Fedora 37


Fedora 37 is out today. As I always say, it's usually one of the first mainstream distros to incorporate new changes and was one of the earliest distros to support POWER9 at all, so you should care about it because bugs and problems show up there first (if you don't like how the bleeding edge cuts your skin, try AlmaLinux or RockyLinux instead, which aim to occupy the niche old pre-Stream CentOS did). Chief amongst its changes is the new GNOME 43, which really does seem to have much better performance on OpenPOWER than previous releases (a big problem for the last couple) along with revised settings, toolkits and even more libadwaita-all-the-things, which means even fewer apps will respect your GTK theme. This also means Pantheon is no longer supported due to incompatibilities, so I guess I won't bother trying it again (admittedly it was definitely buggy even with GNOME the 42nd).

On the OpenPOWER side, the dust has largely settled from the 128-bit long double update, which was necessary pain and has translated into better package availability with the vast majority of regressions having been corrected. The kernel is up to 5.19, though 6.1 may arrive soon with possible good news for graphics card support on our systems. Some of us are tracking a problem with SATA PCIe cards, including ones Raptor ships as build-to-order options, using the Marvell 88SE9215/9235 SATA controllers (the earlier generation 88SE9128 seems unaffected), and I'll verify if this is still the case in the new kernel. The regression happened definitely by 5.15. gcc is up to 12.2.1.

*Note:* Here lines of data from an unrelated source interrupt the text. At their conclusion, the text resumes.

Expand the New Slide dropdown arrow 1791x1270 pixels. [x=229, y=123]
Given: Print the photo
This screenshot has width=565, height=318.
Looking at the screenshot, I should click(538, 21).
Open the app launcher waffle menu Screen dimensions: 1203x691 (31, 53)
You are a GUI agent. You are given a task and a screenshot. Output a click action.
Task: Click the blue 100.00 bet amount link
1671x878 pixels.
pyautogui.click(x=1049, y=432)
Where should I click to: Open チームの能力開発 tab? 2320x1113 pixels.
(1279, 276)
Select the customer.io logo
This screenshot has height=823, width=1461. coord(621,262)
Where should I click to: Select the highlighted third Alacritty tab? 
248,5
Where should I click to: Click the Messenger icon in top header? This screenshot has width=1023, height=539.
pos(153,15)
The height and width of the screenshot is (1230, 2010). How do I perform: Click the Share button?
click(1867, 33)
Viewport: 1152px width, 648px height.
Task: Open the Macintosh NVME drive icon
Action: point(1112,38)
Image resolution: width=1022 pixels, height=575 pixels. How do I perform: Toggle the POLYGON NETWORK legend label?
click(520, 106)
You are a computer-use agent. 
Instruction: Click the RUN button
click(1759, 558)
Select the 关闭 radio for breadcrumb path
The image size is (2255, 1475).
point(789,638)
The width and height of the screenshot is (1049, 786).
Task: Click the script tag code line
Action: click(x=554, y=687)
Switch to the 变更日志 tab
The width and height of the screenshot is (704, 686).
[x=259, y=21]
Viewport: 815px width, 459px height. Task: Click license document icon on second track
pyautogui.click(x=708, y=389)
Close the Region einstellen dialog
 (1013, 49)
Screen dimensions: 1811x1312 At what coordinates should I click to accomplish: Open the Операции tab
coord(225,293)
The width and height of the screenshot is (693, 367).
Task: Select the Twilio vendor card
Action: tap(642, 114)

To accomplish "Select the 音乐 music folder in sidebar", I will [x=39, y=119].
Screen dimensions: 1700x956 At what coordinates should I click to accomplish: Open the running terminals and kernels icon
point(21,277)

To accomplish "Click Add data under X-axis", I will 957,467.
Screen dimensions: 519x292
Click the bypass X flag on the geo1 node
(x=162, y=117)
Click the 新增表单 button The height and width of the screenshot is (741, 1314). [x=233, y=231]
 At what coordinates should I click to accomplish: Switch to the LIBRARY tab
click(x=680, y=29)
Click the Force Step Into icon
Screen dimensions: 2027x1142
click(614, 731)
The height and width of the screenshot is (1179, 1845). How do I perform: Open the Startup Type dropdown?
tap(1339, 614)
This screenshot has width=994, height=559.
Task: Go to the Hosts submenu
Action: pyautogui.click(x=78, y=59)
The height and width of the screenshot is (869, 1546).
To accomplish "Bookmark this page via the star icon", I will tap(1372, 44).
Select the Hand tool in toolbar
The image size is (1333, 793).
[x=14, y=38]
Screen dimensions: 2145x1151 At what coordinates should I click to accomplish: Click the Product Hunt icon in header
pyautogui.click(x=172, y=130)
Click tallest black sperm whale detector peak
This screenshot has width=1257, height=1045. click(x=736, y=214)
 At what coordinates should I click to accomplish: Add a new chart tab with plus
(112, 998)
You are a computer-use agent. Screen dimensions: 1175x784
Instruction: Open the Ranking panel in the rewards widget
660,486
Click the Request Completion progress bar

Unfortunately, OpenPOWER is still in the AltArch penalty box (but along with aarch64 and s390x, so at least we have company), though that's better than ARMv7 (a.k.a. arm32, armhfp) which is no longer supported at all. I usually give it a week or two for any straggler packages to catch up and then I'll do our usual mini-review (here was the abbreviated one for F36). Note that I only test GNOME on my Blackbird; my daily driver Talos II is now KDE Plasma and not looking back. Should have made the jump ages ago.